313. ICE submits that this was the wrong legal question. The correct question under the Act is whether the Parties’ Remedy Proposal would be effective for the purpose of remedying, mitigating or preventing the SLC concerned or any adverse effect which may be expected to result from the substantial lessening of competition. In deciding this question, the CMA is required, in particular, to have regard to the need to achieve as comprehensive a solution as is reasonable and practicable to the SLC and any adverse effects resulting from it.
314. In this case, the SLC arose because the CMA identified four mechanisms that the merged group might choose to implement as part of a partial foreclosure strategy.
315. The SLC would have been remedied or prevented by remedies which prevented the merged group from implementing those four mechanisms. Thus, the relevant legal question was whether the Merging Parties’ remedies would prevent the merged group from (i) raising the price of Trayport’s software, (ii) deprioritising the development and improvement of its software so as to disadvantage ICE’s rivals, (iii) hampering ICE’s rivals’ ability to launch new products by delaying their listing on the Trayport platform and (iv) providing ICE with “soft” confidential information.
316. ICE contends that the CMA has not considered or explained whether the Separation element would address those four strategies. The relevant legal question is whether ICE would be able to use its influence to raise the price of Trayport’s software beyond the price that is optimal for Trayport’s business and/or to cause Trayport to operate its business in a way which is sub-optimal for Trayport but is biased in ICE’s favour.
317. ICE refers to Deutsche Börse/Euronext/ London Stock Exchange,[190] an electronic trading case where the Competition Commission considered that a mixed structural/behavioural remedy was more proportionate than outright prohibition. The remedy that was employed in that case was an independent board, without veto rights, with a degree of monitoring. ICE submits that a similar remedy should have been imposed by the CMA in the present proceedings.
318. The CMA submits that there are two fundamental reasons why ICE’s challenge to the CMA’s rejection of ICE’s remedy proposal should not succeed.

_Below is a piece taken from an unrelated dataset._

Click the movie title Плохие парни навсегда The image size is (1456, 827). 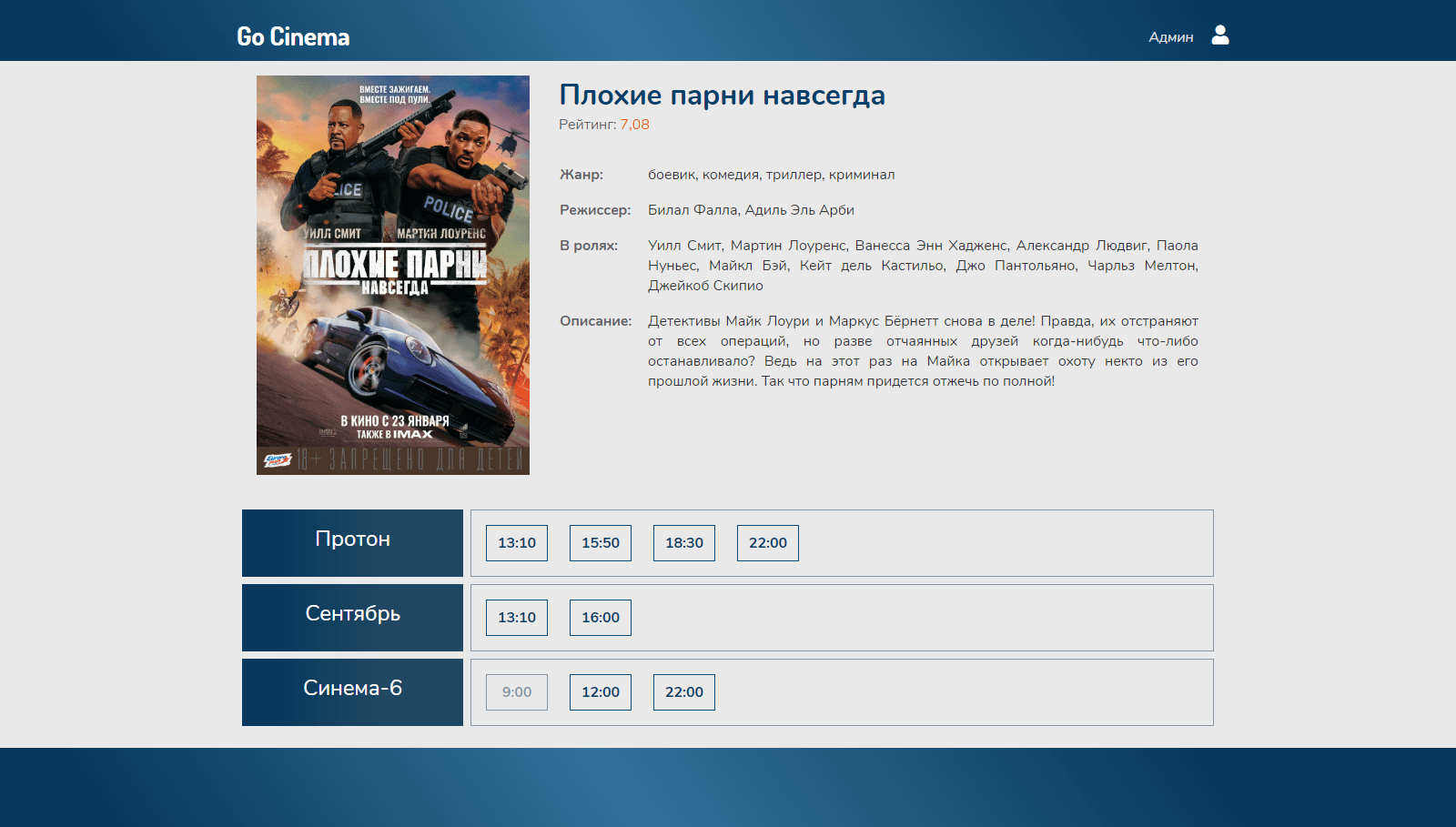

319. First, the Parties’ Remedy Proposal was that Trayport would be wholly owned by ICE, but would operate autonomously from ICE, as a separate business, with a Board of Directors comprised of a majority of non-ICE affiliated members. The CMA’s view that “complete autonomy from ICE for a newly-formed Trayport Board would be incompatible with Trayport being wholly-owned by ICE”[191] was wholly rational and correct. As the CMA explained:
(1) Trayport’s autonomy and independence would be limited by ICE’s request for a degree of operational and financial control over Trayport, including in relation to budgets and reporting requirements.[192]
(2) The fact of ICE’s full ownership of Trayport combined with its industry knowledge, standing and financial resources would in practice give ICE disproportionate influence to its voting rights.[193]

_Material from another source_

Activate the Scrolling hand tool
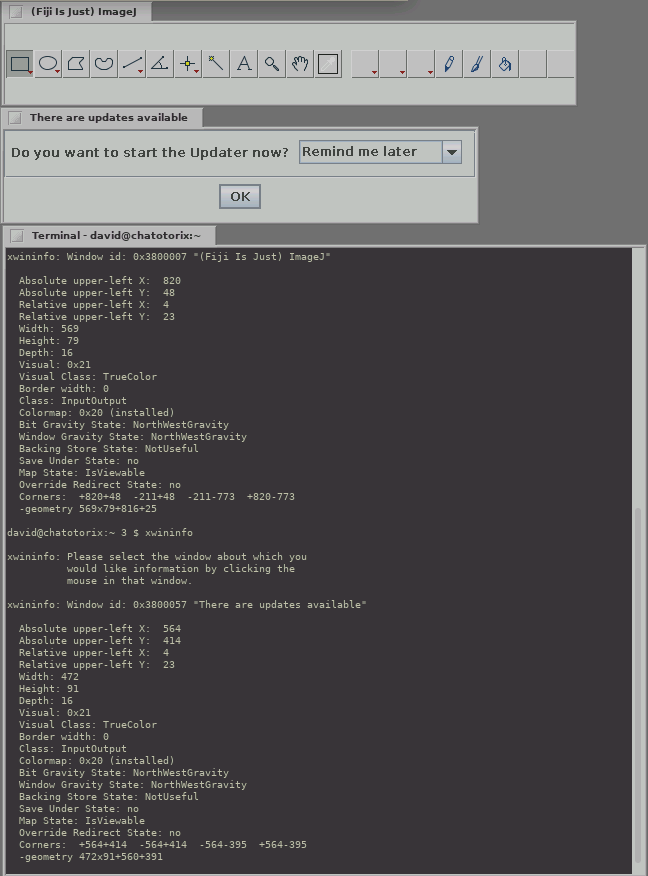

320. Second, the CMA argues that Ground 4 of NoA1 goes nowhere because ICE only attacks one of the CMA’s two reasons for rejecting the Separation element of the Parties’ Remedy Proposal. The CMA explained at para 12.128 that “the Separation element would not be effective”, because:
“(a) complete autonomy from ICE for a newly-formed Trayport Board would be incompatible with Trayport being wholly-owned by ICE”; and
“(b) there would be a need for ongoing monitoring and compliance over this remedy to ensure Trayport’s independence, and we would not find it acceptable to entrust this to the New Board for self-regulation. We also have concerns in relation to how an external monitor might be able to verify compliance”.
321. The CMA says that ICE makes no criticism of the CMA’s concerns regarding monitoring and compliance of the Separation element. It is clear from the Report that this was in itself a reason for rejecting the Parties’ Remedy Proposal; for instance, the CMA found at para 12.124 that “[w]e did not consider this monitoring arrangement to be effective in this case, given that this would not be materially different in substance from self-monitoring […]”. Although the CMA went on to note that this conclusion was strengthened “in particular given our concerns in relation to the extent to which Trayport would truly be independent from ICE”, it is clear that this was merely an additional factor and that concerns over monitoring and compliance were in themselves a reason for finding that the Separation element would not be an effective remedy.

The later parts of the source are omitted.